Recuerdo mi adolescencia como un período a medio camino entre la seguridad insultante de la juventud y la inconsciencia militante de la falta de experiencia. Aún así, siempre hubo sitio para abordar valores que, a la larga, han confeccionado mi ideario, mejor o peor, pero lo han ido construyendo. Hacer ver que las cosas pasan (buenas y malas), que hay que adaptarse a las situaciones, que lo que no se puede hacer ahora, se hará después, de otra manera. Que el ‘no se puede’ no debe ser un motivo de angustia, desazón o enfado, sino de espíritu de superación ante la adversidad que, a la larga, es la que más nos permite aprender, y que las crisis suelen indicar más oportunidad que inconveniente. Lamer las heridas de los que se caen, no nos hace mejores padres, pero sí nos hace peores educadores. “Para mí, los rasgos del carácter son esas cualidades que nos engrandecen como personas: la resistencia, la habilidad para trabajar con otros, enseñar humildad mientras se disfruta del éxito y capacidad de recuperación en el fracaso”, decía Nicky Morgan, ex-ministra de educación británica en tiempos de David Cameron, y que entre sus prioridades estaba la educación del carácter. En The Crown, la serie de Netflix que destripa la vida de la Reina Isabel de Inglaterra, se cuenta que el príncipe Carlos fue a estudiar a la escuela escocesa Gordonstoun, la misma en la que estuvo su padre Felipe, el Duque de Edimburgo, conocida por sus métodos espartanos, con un gran componente físico, ligado a la educación militar, buscando reforzar el carácter que, también en GB, el rugby ha sido ejemplo como método empleado para fortalecer dicho carácter, para educar: integridad, pasión, solidaridad, disciplina y carácter. En tiempos de crisis, esas cuatro cualidades definidas por Morgan deben estar en la cima de las prioridades educativas. La comprensión de la inconveniencia del joven adolescente por parte del adulto es necesaria, pero nunca la asunción de esa frustración como propia, como tampoco celebrar los éxitos de tus hijos como si fueran tuyos. 

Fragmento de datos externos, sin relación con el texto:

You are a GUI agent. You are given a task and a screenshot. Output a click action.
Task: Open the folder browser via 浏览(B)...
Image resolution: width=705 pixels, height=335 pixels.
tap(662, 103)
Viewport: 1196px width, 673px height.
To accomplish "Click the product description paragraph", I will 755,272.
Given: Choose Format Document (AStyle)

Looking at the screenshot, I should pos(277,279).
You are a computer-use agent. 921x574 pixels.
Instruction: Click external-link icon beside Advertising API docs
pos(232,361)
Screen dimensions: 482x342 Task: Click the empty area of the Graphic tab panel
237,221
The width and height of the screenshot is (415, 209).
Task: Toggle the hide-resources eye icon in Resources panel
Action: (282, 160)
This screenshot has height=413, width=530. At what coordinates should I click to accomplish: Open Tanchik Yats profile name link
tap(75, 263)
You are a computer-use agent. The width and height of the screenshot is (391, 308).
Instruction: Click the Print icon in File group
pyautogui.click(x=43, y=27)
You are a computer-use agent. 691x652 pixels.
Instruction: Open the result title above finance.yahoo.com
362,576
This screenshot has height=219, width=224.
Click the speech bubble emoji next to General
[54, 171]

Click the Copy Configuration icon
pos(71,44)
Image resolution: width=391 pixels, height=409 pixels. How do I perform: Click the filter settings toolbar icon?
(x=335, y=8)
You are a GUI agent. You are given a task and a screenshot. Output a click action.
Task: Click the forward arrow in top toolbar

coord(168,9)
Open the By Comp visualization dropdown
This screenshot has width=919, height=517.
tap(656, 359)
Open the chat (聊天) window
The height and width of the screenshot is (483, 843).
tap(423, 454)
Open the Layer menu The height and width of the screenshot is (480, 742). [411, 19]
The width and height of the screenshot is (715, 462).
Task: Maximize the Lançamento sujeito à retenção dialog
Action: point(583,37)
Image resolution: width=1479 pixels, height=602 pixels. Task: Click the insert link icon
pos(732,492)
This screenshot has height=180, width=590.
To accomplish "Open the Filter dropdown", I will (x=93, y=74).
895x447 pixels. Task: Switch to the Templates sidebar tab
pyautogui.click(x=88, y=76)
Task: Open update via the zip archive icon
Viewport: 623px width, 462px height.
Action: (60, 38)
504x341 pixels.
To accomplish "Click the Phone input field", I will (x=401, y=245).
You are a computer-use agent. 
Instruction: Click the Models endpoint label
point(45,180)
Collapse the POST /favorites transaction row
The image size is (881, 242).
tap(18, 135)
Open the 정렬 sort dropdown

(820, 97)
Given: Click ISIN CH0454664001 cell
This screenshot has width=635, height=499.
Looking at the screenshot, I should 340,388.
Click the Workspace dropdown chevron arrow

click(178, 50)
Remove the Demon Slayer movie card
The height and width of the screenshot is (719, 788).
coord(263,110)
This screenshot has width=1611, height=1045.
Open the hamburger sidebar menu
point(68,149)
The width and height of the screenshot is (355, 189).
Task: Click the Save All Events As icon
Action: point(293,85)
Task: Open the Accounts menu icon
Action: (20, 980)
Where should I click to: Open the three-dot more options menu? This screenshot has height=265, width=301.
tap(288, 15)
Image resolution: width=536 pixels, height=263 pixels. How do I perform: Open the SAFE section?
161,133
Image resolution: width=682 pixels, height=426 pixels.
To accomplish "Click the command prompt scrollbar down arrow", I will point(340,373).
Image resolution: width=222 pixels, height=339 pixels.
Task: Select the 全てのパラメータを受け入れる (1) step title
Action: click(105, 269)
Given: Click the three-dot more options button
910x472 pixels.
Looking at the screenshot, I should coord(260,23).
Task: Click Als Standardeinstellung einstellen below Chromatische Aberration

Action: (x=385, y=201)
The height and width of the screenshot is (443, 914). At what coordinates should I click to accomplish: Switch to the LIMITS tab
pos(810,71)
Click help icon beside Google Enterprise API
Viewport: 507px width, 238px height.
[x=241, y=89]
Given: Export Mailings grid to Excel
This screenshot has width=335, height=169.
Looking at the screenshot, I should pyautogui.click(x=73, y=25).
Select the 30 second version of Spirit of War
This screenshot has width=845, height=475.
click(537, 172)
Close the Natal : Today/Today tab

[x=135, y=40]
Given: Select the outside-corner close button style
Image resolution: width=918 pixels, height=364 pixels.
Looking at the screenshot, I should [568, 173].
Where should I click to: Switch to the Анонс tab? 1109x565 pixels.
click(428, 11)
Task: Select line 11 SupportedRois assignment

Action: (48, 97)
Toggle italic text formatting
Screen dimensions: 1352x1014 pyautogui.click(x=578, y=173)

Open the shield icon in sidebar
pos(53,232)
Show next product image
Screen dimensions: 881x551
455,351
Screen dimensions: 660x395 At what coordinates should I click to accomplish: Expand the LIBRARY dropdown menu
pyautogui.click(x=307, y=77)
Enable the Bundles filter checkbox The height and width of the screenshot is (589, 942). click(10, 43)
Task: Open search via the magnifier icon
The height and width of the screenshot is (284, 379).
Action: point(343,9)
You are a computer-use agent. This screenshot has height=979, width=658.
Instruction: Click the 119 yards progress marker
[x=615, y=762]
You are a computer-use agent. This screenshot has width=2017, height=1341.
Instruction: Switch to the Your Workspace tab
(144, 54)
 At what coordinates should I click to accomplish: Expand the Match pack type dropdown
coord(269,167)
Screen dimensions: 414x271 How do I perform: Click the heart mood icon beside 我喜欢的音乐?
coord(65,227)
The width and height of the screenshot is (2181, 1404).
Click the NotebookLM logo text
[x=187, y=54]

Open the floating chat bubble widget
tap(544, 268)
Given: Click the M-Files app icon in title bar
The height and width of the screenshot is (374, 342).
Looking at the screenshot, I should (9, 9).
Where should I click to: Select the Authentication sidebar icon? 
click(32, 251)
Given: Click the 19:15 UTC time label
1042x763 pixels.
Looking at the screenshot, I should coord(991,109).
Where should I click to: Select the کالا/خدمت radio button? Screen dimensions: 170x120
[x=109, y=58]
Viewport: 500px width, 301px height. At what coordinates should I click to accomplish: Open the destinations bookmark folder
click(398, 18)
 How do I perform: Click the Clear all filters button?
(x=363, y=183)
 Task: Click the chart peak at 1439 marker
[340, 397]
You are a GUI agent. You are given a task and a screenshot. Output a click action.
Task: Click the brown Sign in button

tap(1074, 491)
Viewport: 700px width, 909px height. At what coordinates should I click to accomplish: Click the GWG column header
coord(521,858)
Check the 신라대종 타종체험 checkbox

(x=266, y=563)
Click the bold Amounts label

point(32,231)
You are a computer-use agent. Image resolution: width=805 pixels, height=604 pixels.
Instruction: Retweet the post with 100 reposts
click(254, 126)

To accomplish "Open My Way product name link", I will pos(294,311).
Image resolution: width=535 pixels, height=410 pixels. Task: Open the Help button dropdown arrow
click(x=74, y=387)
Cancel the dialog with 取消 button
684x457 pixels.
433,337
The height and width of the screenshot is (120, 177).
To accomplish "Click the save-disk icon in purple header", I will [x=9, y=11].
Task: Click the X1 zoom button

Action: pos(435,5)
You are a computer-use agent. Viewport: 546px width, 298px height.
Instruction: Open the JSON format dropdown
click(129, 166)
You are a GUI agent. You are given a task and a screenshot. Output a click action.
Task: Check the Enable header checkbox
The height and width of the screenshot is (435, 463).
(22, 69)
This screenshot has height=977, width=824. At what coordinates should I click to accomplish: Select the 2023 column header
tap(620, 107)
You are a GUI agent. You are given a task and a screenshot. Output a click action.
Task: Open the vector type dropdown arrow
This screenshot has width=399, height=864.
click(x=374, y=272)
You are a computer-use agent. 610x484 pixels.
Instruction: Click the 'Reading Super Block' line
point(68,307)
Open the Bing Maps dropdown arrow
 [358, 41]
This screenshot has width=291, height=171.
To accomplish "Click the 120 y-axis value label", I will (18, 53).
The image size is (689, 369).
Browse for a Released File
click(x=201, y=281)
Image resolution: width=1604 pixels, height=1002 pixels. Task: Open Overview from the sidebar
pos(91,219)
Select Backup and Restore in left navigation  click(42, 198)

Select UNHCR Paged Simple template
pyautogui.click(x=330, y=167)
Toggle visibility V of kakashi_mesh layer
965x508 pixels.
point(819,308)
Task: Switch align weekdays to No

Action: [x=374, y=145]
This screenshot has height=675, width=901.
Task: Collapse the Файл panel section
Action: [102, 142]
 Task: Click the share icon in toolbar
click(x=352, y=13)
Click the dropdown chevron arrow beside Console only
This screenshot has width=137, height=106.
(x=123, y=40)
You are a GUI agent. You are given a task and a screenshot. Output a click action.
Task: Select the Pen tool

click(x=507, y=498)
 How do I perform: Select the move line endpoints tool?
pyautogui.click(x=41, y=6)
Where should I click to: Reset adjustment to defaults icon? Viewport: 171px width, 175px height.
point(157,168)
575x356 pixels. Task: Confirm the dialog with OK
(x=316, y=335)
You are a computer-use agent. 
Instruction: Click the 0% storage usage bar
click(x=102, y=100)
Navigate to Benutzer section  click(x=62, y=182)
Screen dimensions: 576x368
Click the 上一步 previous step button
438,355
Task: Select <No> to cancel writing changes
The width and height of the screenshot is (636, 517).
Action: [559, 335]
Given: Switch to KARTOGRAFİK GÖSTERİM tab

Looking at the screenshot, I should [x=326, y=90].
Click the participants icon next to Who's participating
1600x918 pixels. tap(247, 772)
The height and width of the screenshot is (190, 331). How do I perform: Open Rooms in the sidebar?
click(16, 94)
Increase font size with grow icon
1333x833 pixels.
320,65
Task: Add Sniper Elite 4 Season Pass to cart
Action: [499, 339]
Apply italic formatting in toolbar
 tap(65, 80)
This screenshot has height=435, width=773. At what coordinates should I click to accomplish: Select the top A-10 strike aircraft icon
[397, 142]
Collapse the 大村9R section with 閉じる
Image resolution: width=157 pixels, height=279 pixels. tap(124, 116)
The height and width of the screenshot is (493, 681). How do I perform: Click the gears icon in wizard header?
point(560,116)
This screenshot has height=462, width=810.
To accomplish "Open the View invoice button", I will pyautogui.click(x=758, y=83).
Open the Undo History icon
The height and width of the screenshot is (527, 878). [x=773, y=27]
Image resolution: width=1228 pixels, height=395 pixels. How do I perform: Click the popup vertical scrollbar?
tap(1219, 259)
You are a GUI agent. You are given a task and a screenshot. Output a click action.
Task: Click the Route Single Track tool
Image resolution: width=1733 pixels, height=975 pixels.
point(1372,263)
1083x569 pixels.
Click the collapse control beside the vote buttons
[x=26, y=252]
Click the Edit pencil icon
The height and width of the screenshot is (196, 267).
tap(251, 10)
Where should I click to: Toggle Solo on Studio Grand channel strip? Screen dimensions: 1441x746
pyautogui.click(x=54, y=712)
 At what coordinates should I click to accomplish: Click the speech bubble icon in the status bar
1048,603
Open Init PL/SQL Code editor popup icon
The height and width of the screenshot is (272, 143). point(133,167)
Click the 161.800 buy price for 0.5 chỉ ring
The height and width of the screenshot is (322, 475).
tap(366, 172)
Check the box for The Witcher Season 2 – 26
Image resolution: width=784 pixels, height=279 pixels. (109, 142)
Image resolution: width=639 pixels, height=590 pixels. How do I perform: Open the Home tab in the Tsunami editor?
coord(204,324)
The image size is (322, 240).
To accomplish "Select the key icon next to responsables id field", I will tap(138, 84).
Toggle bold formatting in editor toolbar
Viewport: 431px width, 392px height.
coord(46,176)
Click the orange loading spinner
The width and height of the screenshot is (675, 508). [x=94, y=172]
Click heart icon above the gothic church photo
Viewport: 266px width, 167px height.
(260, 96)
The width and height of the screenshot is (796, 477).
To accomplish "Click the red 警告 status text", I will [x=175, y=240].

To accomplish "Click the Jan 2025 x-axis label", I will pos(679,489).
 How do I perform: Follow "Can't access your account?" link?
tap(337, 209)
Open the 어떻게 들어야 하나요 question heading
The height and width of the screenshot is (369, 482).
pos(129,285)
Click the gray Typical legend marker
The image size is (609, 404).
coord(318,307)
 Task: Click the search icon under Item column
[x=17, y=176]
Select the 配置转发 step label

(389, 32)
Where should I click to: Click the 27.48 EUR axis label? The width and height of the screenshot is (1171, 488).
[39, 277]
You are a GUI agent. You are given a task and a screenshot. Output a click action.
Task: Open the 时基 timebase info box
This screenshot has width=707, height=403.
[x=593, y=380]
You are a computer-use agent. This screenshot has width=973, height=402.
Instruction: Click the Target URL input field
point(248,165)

“Cuando una familia quiere que sus hijos no pasen las dificultades por las que sí pasaron ellos, la sociedad se vuelve más cómoda, blanda, menos esforzada. Pasa también con los países”, dice el ingeniero de caminos y experto en educación Alfonso Aguiló. El coronavirus nos ha puesto a todos a prueba y el confinamiento ha retratado nuestras prioridades personales y sociales. 

 “La comprensión de la inconveniencia del joven adolescente por parte del adulto es necesaria, pero nunca la asunción de esa frustración como propia, como tampoco celebrar los éxitos de tus hijos como si fueran tuyos”

“Ahora valoraremos más todo lo que tenemos y vivimos”, dicen continuamente los expertos. Y yo que lo dudo. Pero lo que sí se llevarán nuestros adolescentes (que no muchos de nosotros, los padres o educadores) es una lección práctica de cómo reaccionar ante la adversidad. Los pormenores no los recordarán afortunadamente, pero la situación la tendrán siempre presente en todos los ámbitos de su vida. Y nos recordarán a todos nosotros y muy seguramente en modo protesta que siempre es mejor experimentar por uno mismo, que encontrar las hélices de los denominados ‘padres helicópteros’, los que sobrevuelan la vida de sus hijos geolocalizando sus peligros.